By SAMANTHA SMYLIE
Tenants United- Hyde Park and Woodlawn has started organizing tenants in the neighborhood to fight against rising rents that are displacing working-class people of color from the neighborhood and improve living conditions for all tenants
John Hieronymus, a 10-year Hyde Park resident, said that Tenants United is “a non-grant funded community tenant organization. What that means is that we don’t have any source of funding, We are completely operating off of people power, volunteers and regular working folks. We are not connected with any politicians. We are not beholden to any NGOs (Non-Governmental Organization) and certainly not to any developers or landlords.”
Tenants United have been organizing since the summer of 2018. Recently, they started to hold biweekly open meetings so that tenants from the south side can come together to discuss issues in their neighborhood, provide resources to tenants and plan actions.
Their first public meeting took place on Jan. 12 at Bret Harte Elementary school, 1556 E 56th St. That meeting started off as an introduction to Tenants United, organization that Tenants United work with, updates on tenant organizing in South Shore and efforts made by #LifttheBan Coalition
The #LifttheBan Coalition has been fighting for rent control to try to head off increasing rents have contributed to the rapid gentrification of neighborhoods, often leading to the displacement of working-class people. The Rent Control Preemption Act was passed in Illinois in 1997 to prevent rent control. On Feb. 26, during the mayoral and aldermanic race, Chicagoans will have the chance to vote for or against Rent Control.
Laurel Chen moved to Chicago from Vermont in Sept. 2018. Chen is a graduate student at the University of Chicago who is interested in equitable developments in neighborhoods. Chen joined Tenants United because, “Moving here to Hyde Park that is a place that is, historically, majority Black and working-class and going to the University of Chicago, that has been complicit in practices that disinvest in communities of color, I have a responsibility to create support for tenants so that they are not displaced, especially, with the coming of the Obama Presidential Center. Without action from neighbors and residents, prices in the area will rise. Tenants will be pushed out who have been here for a long time.”
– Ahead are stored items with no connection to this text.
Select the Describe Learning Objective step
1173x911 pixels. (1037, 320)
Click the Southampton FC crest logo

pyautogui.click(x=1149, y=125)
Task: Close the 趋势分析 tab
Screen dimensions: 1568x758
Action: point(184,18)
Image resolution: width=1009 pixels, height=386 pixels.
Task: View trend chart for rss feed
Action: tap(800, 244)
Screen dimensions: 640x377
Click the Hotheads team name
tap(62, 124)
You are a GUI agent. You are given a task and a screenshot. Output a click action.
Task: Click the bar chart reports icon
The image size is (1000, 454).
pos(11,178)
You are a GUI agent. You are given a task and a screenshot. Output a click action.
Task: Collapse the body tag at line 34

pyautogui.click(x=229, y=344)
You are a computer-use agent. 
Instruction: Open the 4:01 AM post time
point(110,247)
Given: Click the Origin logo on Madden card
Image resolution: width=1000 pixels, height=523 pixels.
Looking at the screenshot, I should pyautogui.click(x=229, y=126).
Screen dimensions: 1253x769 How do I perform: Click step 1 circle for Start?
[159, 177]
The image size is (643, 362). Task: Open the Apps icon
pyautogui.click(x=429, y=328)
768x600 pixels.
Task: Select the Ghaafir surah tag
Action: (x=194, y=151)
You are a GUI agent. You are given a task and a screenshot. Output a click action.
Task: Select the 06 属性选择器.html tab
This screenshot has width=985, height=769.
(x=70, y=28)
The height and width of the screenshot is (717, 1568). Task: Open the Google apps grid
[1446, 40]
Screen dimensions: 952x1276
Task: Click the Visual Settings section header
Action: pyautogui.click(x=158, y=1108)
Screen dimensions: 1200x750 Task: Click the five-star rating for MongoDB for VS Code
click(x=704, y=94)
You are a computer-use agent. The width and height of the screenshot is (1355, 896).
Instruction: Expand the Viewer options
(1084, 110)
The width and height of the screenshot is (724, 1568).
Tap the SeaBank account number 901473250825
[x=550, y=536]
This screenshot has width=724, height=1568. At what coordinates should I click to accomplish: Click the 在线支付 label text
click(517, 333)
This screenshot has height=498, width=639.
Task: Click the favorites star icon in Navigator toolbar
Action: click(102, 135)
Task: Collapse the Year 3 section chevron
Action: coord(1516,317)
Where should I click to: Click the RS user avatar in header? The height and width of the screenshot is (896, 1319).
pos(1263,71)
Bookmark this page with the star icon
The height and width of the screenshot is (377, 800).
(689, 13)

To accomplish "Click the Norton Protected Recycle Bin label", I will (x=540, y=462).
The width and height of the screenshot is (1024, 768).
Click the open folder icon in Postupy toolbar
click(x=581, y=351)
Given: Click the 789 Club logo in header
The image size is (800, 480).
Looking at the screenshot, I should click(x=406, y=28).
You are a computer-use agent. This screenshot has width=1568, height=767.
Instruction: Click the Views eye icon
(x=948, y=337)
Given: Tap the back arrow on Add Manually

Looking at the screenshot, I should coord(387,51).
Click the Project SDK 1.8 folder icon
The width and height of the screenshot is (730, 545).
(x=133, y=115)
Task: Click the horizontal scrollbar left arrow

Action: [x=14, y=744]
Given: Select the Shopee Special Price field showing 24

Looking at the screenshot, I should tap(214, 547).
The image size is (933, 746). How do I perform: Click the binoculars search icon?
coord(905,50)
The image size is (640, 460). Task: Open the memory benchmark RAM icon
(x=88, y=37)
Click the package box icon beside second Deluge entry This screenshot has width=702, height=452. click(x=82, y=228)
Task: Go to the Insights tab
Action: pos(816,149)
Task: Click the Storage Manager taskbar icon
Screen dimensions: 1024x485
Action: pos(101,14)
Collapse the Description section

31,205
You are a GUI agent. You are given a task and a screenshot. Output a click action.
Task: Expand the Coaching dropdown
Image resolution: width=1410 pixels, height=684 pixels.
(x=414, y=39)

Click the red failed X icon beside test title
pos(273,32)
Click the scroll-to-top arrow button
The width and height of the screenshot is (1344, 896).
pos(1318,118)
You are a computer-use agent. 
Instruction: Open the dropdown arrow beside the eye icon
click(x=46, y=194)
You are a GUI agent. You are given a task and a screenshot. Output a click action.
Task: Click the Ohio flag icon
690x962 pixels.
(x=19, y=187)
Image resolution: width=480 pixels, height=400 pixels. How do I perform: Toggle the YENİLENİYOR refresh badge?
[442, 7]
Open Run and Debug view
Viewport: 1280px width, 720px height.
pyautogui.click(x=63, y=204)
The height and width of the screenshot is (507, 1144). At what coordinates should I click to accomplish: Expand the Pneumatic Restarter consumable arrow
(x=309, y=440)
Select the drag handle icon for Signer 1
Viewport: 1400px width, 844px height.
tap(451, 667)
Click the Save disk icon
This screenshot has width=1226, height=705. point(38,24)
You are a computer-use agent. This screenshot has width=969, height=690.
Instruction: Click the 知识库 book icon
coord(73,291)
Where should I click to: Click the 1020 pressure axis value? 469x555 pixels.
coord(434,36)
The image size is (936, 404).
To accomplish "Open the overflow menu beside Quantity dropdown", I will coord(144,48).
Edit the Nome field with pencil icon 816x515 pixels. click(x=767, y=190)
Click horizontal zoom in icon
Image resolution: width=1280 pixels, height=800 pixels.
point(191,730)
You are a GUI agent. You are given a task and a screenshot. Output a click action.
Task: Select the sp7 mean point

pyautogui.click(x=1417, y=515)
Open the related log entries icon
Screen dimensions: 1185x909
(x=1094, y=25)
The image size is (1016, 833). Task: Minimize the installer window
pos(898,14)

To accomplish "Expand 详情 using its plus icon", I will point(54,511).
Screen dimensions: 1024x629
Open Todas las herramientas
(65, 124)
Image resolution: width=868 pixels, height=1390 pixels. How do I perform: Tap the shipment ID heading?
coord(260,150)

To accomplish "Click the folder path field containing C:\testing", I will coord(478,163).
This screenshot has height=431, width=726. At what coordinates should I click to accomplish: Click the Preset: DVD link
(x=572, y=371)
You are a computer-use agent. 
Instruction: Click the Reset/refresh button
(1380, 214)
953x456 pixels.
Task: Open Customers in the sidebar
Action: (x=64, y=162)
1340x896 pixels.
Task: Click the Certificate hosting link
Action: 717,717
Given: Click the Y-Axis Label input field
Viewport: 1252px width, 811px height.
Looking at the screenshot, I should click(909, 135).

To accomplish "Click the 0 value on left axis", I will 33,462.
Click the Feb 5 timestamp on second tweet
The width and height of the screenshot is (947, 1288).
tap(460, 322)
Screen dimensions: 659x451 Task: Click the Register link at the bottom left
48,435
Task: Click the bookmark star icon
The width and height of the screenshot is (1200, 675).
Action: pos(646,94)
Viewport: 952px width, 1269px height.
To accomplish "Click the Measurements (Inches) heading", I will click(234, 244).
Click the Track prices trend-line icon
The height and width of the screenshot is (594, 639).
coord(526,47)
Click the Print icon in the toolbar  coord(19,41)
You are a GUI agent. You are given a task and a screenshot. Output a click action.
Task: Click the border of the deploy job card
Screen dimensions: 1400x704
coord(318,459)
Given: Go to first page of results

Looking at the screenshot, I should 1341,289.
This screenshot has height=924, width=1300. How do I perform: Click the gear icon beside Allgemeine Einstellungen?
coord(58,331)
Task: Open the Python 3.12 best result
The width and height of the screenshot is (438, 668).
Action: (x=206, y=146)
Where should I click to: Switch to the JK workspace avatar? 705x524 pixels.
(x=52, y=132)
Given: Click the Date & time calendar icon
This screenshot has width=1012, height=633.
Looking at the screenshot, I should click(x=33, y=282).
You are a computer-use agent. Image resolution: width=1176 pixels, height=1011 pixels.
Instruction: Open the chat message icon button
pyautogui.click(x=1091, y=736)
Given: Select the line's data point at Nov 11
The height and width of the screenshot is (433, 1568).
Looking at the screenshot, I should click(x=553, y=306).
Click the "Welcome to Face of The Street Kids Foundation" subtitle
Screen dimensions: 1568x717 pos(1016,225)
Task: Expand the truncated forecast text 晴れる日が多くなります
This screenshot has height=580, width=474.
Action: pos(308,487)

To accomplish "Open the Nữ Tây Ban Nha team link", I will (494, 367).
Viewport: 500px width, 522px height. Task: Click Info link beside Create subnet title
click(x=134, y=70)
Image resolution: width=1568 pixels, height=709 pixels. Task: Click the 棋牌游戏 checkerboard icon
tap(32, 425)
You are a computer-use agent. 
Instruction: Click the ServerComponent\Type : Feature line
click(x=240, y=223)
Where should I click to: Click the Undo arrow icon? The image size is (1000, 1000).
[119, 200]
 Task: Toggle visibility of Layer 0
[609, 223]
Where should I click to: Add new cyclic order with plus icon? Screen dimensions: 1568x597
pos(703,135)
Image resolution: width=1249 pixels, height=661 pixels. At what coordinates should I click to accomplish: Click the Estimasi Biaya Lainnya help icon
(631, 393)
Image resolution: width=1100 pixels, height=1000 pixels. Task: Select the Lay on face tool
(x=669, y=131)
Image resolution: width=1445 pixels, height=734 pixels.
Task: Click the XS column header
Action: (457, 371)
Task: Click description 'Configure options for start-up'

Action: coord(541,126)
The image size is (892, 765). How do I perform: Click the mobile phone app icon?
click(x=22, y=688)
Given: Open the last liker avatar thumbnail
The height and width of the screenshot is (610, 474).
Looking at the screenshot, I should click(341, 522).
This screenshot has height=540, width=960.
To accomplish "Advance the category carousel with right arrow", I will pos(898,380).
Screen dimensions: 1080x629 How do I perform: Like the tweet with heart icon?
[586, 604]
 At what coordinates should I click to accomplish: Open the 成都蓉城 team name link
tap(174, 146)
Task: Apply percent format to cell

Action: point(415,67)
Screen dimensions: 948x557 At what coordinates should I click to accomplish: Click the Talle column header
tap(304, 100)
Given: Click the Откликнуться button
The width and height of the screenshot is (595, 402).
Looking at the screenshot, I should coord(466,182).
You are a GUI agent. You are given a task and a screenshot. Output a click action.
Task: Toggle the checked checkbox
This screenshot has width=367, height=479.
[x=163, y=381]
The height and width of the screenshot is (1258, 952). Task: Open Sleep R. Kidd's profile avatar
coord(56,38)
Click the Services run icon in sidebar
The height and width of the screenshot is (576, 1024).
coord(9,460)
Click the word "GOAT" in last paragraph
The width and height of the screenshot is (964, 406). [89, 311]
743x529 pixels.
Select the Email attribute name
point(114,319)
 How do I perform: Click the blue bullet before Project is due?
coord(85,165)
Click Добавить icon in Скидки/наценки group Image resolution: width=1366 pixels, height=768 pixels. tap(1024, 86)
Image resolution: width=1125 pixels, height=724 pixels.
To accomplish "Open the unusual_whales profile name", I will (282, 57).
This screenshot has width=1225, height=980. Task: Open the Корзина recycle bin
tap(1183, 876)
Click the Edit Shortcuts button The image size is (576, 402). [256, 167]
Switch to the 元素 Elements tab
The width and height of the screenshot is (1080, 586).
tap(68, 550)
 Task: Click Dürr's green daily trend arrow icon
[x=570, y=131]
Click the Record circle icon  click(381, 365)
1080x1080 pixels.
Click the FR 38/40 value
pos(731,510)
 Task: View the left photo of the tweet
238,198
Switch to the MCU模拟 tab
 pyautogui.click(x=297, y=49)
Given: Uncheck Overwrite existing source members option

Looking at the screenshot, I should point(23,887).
On Jan. 26, Tenants United hosted another public meeting at Harte Elementary. The first half of the meeting focused on issues that tenants are having in their building and resources that can solve the problem. The second half of the meeting focused on canvassing training.
Canvassing is a tactic that tenant organizers use to gather information about problems that residents face in an apartment building. Organizers will go to a building, knock on doors on every apartment, ask residents a few questions and gain contact information to discuss how they can help later.
Living in an apartment building can be isolating, neighbors usually do not know each other. Landlords can ignore complaints from individual residents. Tenants United has seen through their work, and other Tenants organizations throughout the city, that an organized tenant group can pressure a landlord to listen to complaints from residents.
Tenants United hopes to see the organization grow in Hyde Park and Woodlawn to provide support to renters in the neighborhood. Even though they are based in Hyde Park, they hope that the organization grows to include the entire South Side of Chicago.
Tenants United will hold another public meeting the weekend of Feb. 9.